↓

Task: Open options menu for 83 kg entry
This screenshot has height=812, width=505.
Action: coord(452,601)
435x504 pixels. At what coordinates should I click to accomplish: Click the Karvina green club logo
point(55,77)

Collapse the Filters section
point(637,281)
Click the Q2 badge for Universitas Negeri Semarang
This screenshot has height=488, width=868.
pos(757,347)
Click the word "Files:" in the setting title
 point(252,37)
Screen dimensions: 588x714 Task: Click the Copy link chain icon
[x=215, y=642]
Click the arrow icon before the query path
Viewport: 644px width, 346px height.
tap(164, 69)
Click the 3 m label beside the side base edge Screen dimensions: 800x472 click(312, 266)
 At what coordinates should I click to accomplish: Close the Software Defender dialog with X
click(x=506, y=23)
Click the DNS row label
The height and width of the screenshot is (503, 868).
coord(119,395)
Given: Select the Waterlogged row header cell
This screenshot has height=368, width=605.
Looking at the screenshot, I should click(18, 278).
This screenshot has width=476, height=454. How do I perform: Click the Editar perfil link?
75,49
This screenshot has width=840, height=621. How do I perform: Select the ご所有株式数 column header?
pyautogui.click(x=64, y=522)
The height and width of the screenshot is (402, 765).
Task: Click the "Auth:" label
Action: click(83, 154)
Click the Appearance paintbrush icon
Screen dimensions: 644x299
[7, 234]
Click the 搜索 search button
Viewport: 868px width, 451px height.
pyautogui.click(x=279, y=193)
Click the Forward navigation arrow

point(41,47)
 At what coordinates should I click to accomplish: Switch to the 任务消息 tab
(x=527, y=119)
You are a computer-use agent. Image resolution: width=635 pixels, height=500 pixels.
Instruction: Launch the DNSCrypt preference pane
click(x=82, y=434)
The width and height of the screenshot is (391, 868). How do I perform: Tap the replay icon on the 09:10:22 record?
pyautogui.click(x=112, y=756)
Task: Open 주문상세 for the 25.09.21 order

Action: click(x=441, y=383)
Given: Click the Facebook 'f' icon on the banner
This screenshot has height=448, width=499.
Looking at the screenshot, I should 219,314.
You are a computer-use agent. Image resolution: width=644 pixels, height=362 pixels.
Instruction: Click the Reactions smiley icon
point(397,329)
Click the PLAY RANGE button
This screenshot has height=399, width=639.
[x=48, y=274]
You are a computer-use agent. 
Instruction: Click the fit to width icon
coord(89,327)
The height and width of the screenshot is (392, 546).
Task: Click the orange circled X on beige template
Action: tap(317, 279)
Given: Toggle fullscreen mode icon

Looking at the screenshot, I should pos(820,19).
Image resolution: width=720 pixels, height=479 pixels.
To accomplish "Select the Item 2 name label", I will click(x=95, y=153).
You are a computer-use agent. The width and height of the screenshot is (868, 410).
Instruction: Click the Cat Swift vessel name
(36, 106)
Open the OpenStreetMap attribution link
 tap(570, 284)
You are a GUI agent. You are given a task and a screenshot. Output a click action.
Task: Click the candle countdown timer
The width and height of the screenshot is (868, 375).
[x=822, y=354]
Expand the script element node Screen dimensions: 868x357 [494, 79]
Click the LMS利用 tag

↑

What needs to be done -
Could you reproduce the data above exactly as given?

Finished task -
Task: Open options menu for 83 kg entry
This screenshot has height=812, width=505.
Action: coord(452,601)
435x504 pixels. At what coordinates should I click to accomplish: Click the Karvina green club logo
point(55,77)

Collapse the Filters section
point(637,281)
Click the Q2 badge for Universitas Negeri Semarang
This screenshot has height=488, width=868.
pos(757,347)
Click the word "Files:" in the setting title
 point(252,37)
Screen dimensions: 588x714 Task: Click the Copy link chain icon
[x=215, y=642]
Click the arrow icon before the query path
Viewport: 644px width, 346px height.
tap(164, 69)
Click the 3 m label beside the side base edge Screen dimensions: 800x472 click(312, 266)
 At what coordinates should I click to accomplish: Close the Software Defender dialog with X
click(x=506, y=23)
Click the DNS row label
The height and width of the screenshot is (503, 868).
coord(119,395)
Given: Select the Waterlogged row header cell
This screenshot has height=368, width=605.
Looking at the screenshot, I should click(18, 278).
This screenshot has width=476, height=454. How do I perform: Click the Editar perfil link?
75,49
This screenshot has width=840, height=621. How do I perform: Select the ご所有株式数 column header?
pyautogui.click(x=64, y=522)
The height and width of the screenshot is (402, 765).
Task: Click the "Auth:" label
Action: click(83, 154)
Click the Appearance paintbrush icon
Screen dimensions: 644x299
[7, 234]
Click the 搜索 search button
Viewport: 868px width, 451px height.
pyautogui.click(x=279, y=193)
Click the Forward navigation arrow

point(41,47)
 At what coordinates should I click to accomplish: Switch to the 任务消息 tab
(x=527, y=119)
You are a computer-use agent. Image resolution: width=635 pixels, height=500 pixels.
Instruction: Launch the DNSCrypt preference pane
click(x=82, y=434)
The width and height of the screenshot is (391, 868). How do I perform: Tap the replay icon on the 09:10:22 record?
pyautogui.click(x=112, y=756)
Task: Open 주문상세 for the 25.09.21 order

Action: click(x=441, y=383)
Given: Click the Facebook 'f' icon on the banner
This screenshot has height=448, width=499.
Looking at the screenshot, I should 219,314.
You are a computer-use agent. Image resolution: width=644 pixels, height=362 pixels.
Instruction: Click the Reactions smiley icon
point(397,329)
Click the PLAY RANGE button
This screenshot has height=399, width=639.
[x=48, y=274]
You are a computer-use agent. 
Instruction: Click the fit to width icon
coord(89,327)
The height and width of the screenshot is (392, 546).
Task: Click the orange circled X on beige template
Action: tap(317, 279)
Given: Toggle fullscreen mode icon

Looking at the screenshot, I should pos(820,19).
Image resolution: width=720 pixels, height=479 pixels.
To accomplish "Select the Item 2 name label", I will click(x=95, y=153).
You are a computer-use agent. The width and height of the screenshot is (868, 410).
Instruction: Click the Cat Swift vessel name
(36, 106)
Open the OpenStreetMap attribution link
 tap(570, 284)
You are a GUI agent. You are given a task and a screenshot. Output a click action.
Task: Click the candle countdown timer
The width and height of the screenshot is (868, 375).
[x=822, y=354]
Expand the script element node Screen dimensions: 868x357 [494, 79]
Click the LMS利用 tag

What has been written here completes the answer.